Dimanche, le procureur général d'Égypte a annoncé que la police et l'armée arrêteraient toute personne impliquée dans des délits tels « la destruction de propriétés publique ou privée, le blocage des routes et du trafic, et le fait d'empêcher des employés d'aller au travail. » La déclaration encourage également « tous les citoyens » à aider la police et l'armée ainsi qu'à « exercer le droit que leur accorde l'article 37 du code de procédure pénale égyptien d'arrêter toute personne vue en train de commettre un délit et de les amener au personnel de l'Etat. »
Ceci revient à demander à l'élite dirigeante égyptienne de créer des milices armées pour assister la police dans une répression violente.
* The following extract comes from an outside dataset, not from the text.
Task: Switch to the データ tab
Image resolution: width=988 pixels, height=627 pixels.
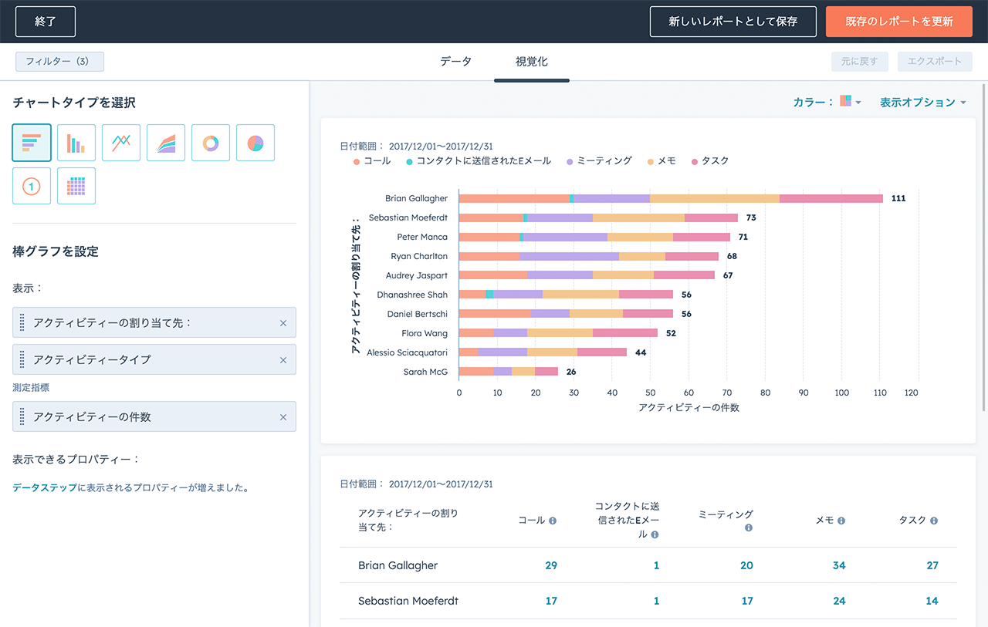Action: [x=455, y=62]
Saber Abul Fotouh, chef de la commission sur le travail du Parti Liberté et Justice, qui est la branche politique des Frères musulmans, a appelé à « des méthodes alternatives de maintien de la sécurité dans le pays à la lumière de la récente vague de grèves dans la police. »
D'après l'Egypt Independent, « Parmi les méthodes suggérées par Abul Fotouh, il y a un projet de loi qui permettrait au personnel des compagnies de sécurité privées d'arrêter les citoyens et de les déférer au procureur général, ce qui soulève des inquiétudes quant à des lois plus laxistes qui permettraient de créer des milices armées. »
Au cours du week-end, les islamistes ultra-réactionnaires du parti Al-Gamaa Al-Islamiya et les Salafistes du Parti Nur ont annoncé des projets de création de « milices de sécurité » et d'établissement de « comités populaires » pour remplacer les forces de police en grève.
Ces évolutions constituent un avertissement majeur pour la classe ouvrière. Morsi et les FM cherchent à mobiliser des forces ultra-droitières pour réprimer dans le sang la classe ouvrière.